If the leading column of an index is missing, it basically means the values in subsequently referenced columns in the index can potentially appear anywhere within the index structure as the index entries are sorted primarily on the leading indexed column. So if we have column A with 100,000 distinct values and column B with 100,000 distinct values and an index based on (A,B), all index entries are sorted primarily on column A and within a specific value of column A, sorted by column B. Therefore if we attempt a search on just Column B = 42, these values could potentially appear anywhere within the index structure and so the index can not generally be effectively used.
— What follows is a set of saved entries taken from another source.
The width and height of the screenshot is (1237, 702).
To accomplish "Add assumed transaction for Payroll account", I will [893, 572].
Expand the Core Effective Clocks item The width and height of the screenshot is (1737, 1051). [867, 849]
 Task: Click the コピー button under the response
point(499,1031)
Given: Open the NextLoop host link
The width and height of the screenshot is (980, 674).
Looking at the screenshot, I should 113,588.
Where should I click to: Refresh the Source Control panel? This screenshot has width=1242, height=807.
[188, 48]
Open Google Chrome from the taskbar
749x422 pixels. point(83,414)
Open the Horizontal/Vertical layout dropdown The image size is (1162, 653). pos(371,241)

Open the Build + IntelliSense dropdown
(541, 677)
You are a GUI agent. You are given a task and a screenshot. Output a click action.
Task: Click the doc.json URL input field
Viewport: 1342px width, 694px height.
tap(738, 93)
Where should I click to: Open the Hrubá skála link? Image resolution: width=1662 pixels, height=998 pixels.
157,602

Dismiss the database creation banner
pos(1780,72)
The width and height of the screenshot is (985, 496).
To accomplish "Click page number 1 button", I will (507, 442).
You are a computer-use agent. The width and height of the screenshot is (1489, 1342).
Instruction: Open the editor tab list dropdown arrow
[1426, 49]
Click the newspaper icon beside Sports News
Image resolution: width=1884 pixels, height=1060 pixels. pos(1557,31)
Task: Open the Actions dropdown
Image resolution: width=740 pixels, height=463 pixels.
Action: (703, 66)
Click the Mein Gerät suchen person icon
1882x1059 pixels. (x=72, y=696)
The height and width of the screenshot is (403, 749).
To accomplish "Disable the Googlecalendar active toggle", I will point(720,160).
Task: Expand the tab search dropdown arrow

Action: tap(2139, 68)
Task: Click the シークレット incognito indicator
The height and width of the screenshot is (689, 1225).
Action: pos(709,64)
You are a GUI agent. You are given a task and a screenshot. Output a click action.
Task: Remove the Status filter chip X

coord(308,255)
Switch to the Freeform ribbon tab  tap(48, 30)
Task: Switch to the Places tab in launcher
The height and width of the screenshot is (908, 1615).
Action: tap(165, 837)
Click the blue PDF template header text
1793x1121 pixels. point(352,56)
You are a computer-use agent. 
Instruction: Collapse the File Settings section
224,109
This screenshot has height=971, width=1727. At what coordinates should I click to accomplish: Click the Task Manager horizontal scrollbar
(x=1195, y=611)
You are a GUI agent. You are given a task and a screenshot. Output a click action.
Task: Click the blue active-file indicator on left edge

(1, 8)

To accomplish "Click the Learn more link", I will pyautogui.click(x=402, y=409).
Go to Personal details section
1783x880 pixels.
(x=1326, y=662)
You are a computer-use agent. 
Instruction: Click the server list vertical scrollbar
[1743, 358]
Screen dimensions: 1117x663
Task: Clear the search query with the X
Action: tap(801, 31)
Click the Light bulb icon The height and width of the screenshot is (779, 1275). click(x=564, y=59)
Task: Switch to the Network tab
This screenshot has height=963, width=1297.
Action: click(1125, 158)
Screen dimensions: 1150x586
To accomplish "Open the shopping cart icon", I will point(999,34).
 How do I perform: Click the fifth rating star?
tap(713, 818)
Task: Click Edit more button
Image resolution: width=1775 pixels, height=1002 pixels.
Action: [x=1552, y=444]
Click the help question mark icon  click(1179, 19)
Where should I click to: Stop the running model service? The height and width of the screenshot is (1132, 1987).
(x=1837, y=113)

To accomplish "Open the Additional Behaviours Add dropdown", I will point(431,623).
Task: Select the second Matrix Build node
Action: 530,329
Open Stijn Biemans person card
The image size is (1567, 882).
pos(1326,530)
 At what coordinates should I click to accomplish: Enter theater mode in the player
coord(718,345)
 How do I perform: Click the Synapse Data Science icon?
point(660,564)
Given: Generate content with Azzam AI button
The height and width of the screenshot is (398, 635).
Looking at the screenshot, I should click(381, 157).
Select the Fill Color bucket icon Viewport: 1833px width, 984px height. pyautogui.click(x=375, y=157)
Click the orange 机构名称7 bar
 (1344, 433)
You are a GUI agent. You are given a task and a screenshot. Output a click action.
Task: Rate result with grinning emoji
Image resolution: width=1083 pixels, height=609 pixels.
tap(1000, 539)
However, what if the leading column actually contained very few distinct values ? Yes, the subsequent column(s) values could appear anywhere within the index structure BUT if these subsequent columns have relatively high cardinality, once we’ve referenced the required index entries for a specific occurrence of a leading column value, we can ignore all subsequent index row entries with the same leading column value. If the leading column has few distinct values, this means we can potentially “skip” several/many leaf blocks until the leading column value changes again, where we can again “probe” the index looking for the subsequent indexed column values of interest.
So if we have a leading column with few distinct values, we may be able to use the index “relatively” efficiently by probing the index as many times as we have distinct leading column values.
On the other hand, if the leading column has relatively high cardinality then an Index Skip Scan is not a viable option. An index can generally store many hundreds of index entries per index leaf block, depending on the block size and the average size of the index row entries of course. So if the leading column were to change just once on average within the subsequent index leaf block, Oracle would be forced to scan the next index leaf block anyways as it may contain the required index row entry.
For Oracle to be able to “skip” an index leaf block, the leaf block must contain nothing but the same leading column value as last changed in a preceding leaf block. Hopefully, there are many leaf blocks where the leading column value doesn’t change and so hopefully there are many leaf blocks that can potentially be “skipped”.
Therefore, the cardinality of the leading column is crucial for an Index Skip Scan to be viable. In the example above where we had 100,000 distinct values for columns A and B, unless the table is massive, it’s unlikely an Index Skip Scan will be viable regardless of which column is the first column in the index. However, if column B only had 10 distinct values, then an index based on (B,A) may very well be able to use an Index Skip Scan whereas an index on (A,B) would not.
Note though that an Index Skip Scan must probe the index at least as many times as there are distinct values of the leading column. This will not be as efficient as an index that only requires the one index probe. Therefore although a query with a predicate based on A=42 could use an Index Skip Scan with an index on (B,A) assuming column B had few distinct values, an index on (A,B) or (A) would be more efficient as it would only require the one index probe.
However, if the performance of index (B,A) were “good enough” and/or a search on just A=42 was uncommon, then the index on (B,A) may be quite adequate and an index on (A,B) may be unnecessary. The index on (B,A) would also be able to handle queries based on columns A and B and queries based on just column B (providing the CBO determined the selectivity acceptable, which it might for unevenly distributed rare values of column B).
See this Index Skip Scan demo to see when it all may prove useful.
No, an Index Skip Scan doesn’t mean we don’t need to consider the column order of an index. If anything, it’s something else that needs to be considered and along with index compression, is another reason why low cardinality leading index columns have advantages.